Receivables over 30 days were 1.4 percent, up from 1.3 percent the previous month and up from 1.15 percent in the same period in 2015. Charge-offs were 0.37 percent, up from 0.26 percent the previous month.
Credit approvals totaled 79.2 percent in February, up from 78.0 percent in January. Total headcount for equipment finance companies was up 3.0 percent year over year.
Separately, the Equipment Leasing & Finance Foundation’s Monthly Confidence Index (MCI-EFI) for March is 51.6, an increase from the February index of 48.3.
ELFA President and CEO Ralph Petta said, “While February origination volume is virtually flat when compared to January and the year-earlier period, credit quality shows signs of deterioration, with delinquencies and charge-offs inching upward over the same time intervals. Both metrics are worth keeping a close eye on as economic uncertainty continues to act as a drag on U.S. businesses’ decisions to invest in capital equipment. However, this seems to run counter to the Foundation’s Monthly Confidence Index, which increased over the period from February to March.”

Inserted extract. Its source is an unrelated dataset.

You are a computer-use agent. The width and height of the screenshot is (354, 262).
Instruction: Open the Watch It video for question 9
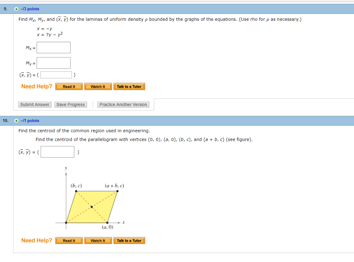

Dave Fate, president and CEO, Stonebriar Commercial Finance, said, “Trend lines for Q1 2016 are not too dissimilar to 2015; however, we expect commodity driven markets to be even more sensitive in 2016 due to shrinking capital resources, a slowing global economy and a more complex geo-political environment. We continue to see opportunities growing for non-regulated financial institutions operating in this challenging environment, especially leasing opportunities across all asset classes.”